Like King David of old, Dad served God’s purposes in his generation. He preached with uncompromising passion and relentless grace. He wrote with amazing insight, clarity and conviction. He ran his race well and when his work was done, he was called home.

I don’t think my father would have retired well. I don’t think he was one to sit in a rocking chair and reminisce about times past. I believe that Jesus, knowing this, graciously called him home.
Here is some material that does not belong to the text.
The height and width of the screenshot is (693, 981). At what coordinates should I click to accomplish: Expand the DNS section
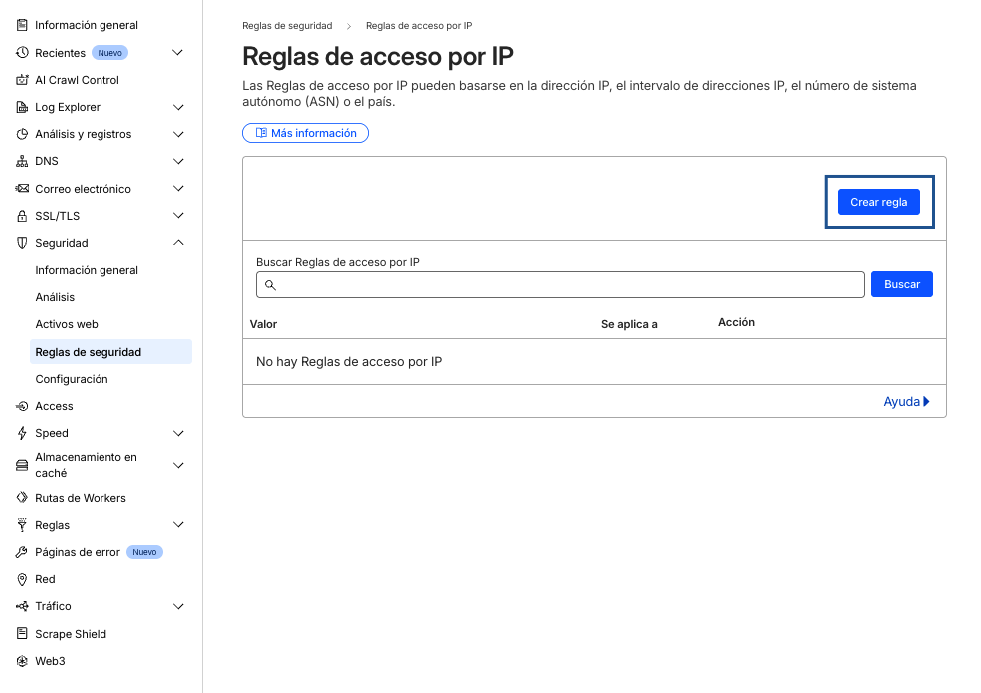(178, 161)
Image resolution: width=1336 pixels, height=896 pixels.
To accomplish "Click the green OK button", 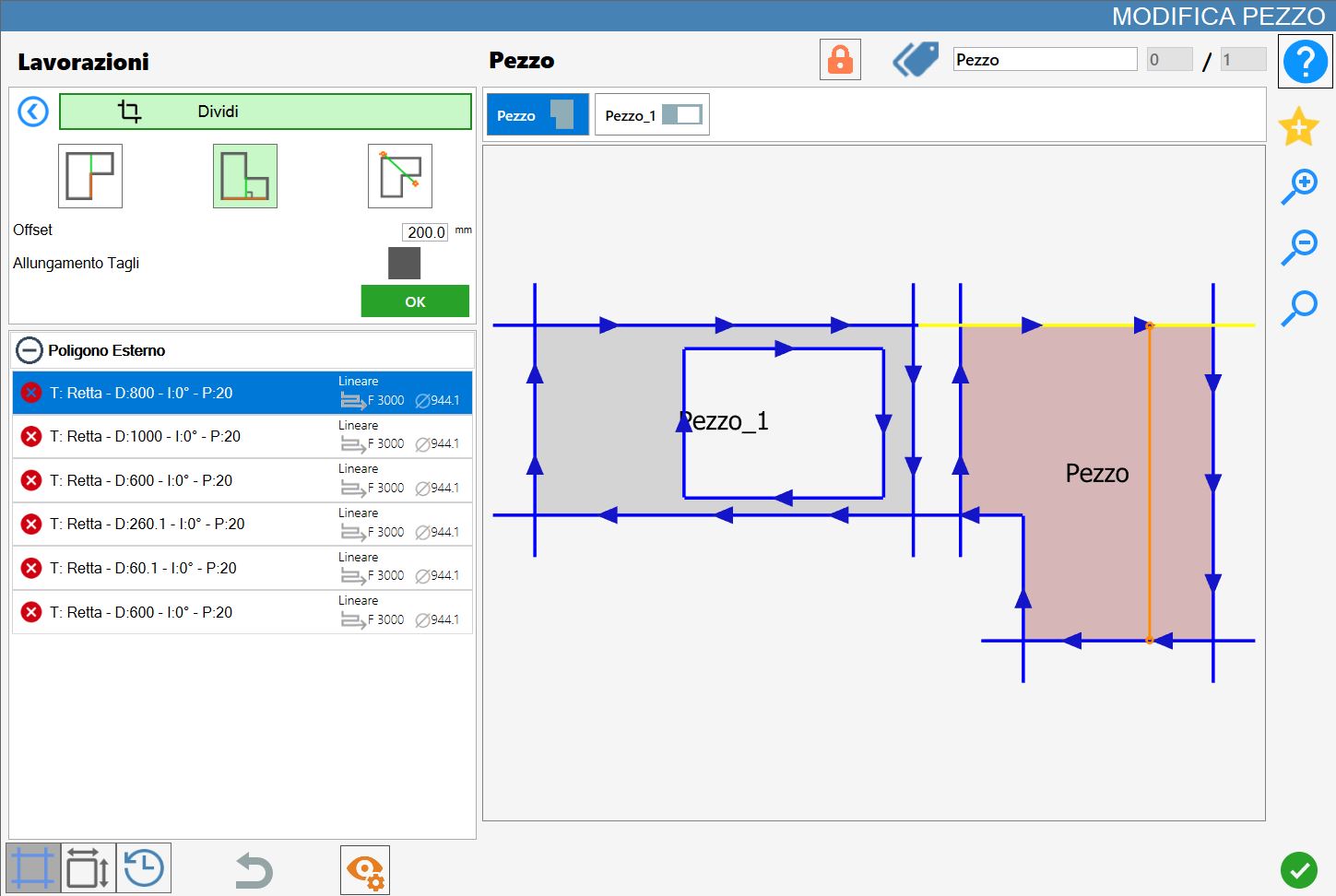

Dad’s last mission on earth was to be an advocate for the poorest of the poor—to provide relief and support for hungry children and widows and orphans. After founding Teen Challenge, World Challenge and Times Square Church, he sought to feed starving children in the most impoverished countries in the world. Today, Please Pass the Bread is saving the lives of thousands of children, through 56 outreaches in 8 countries.

Like King David of old, after having served God’s purpose, he died. I know if my father were able to encourage you with his words today, he would invite you to give your all to Jesus, to love God deeply and to give yourself away to the needs of others.

The works he began outlive him. We can all attest to his impacting us—not only in his preaching, writing and founding of world-changing ministries, but in his love, devotion, compassion and ability to stir our faith for greater works.

David Wilkerson, you have run the race with exceptional faithfulness to your Lord and Master, Jesus Christ. You are now blessed to be in His presence. To those who mourn, there is this message of hope: “Precious in the sight of the LORD is the death of his saints” (Psalm 116:15 ESV). Life and death depend on the sovereignty of God. There is no sudden, accidental death with God. “Your eyes saw my unformed substance; in your book were written, every one of them, the days that were formed for me, when as yet there was none of them” (Psalm 139:16).

For David’s wife, Gwen, and the family, they have this assurance from Jesus: “”Blessed are those who mourn, for they shall be comforted” (Matthew 5:4).

(David Wilkerson photo, courtesy, ‘David Wilkerson Today

 Notes

[1] Since uploading this article in 2013, my friend, the godly Aeron Morgan, has entered his rest in Paradise & the citation is no longer available online at his homepage.